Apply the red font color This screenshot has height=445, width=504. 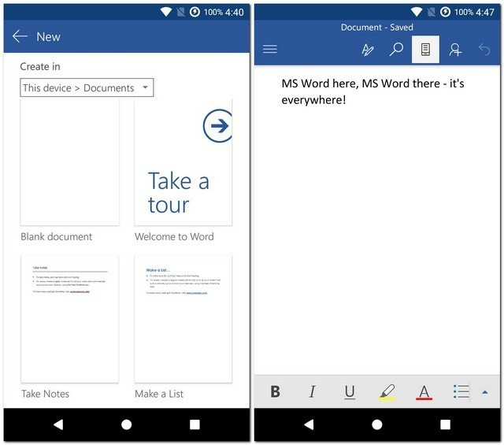(424, 391)
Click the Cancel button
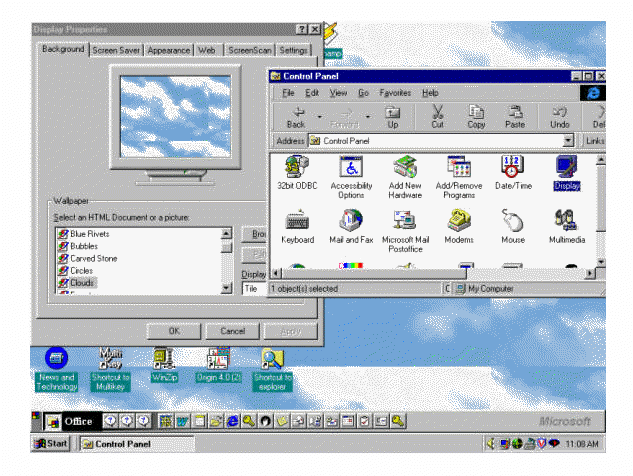Screen dimensions: 633x476 [232, 331]

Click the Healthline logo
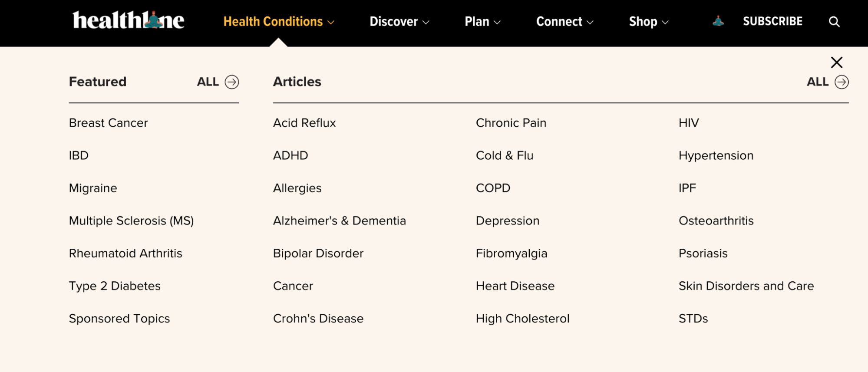tap(129, 20)
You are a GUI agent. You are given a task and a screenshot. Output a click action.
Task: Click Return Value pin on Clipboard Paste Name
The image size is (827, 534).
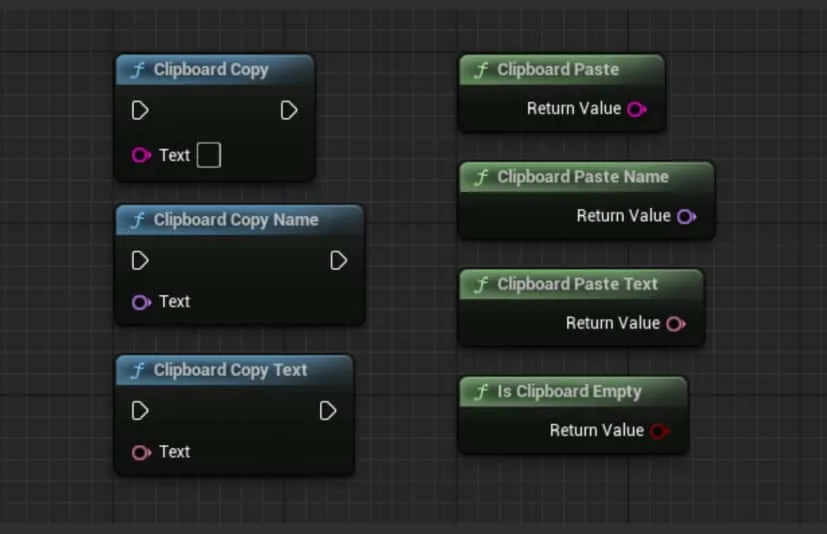[x=686, y=216]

• Task instructions: Locate the line containing "You are a GUI" in the material above, then repeat it and every later line exactly, with no pictures.

• Written solution:
You are a GUI agent. You are given a task and a screenshot. Output a click action.
Task: Click Return Value pin on Clipboard Paste Name
The image size is (827, 534).
[x=686, y=216]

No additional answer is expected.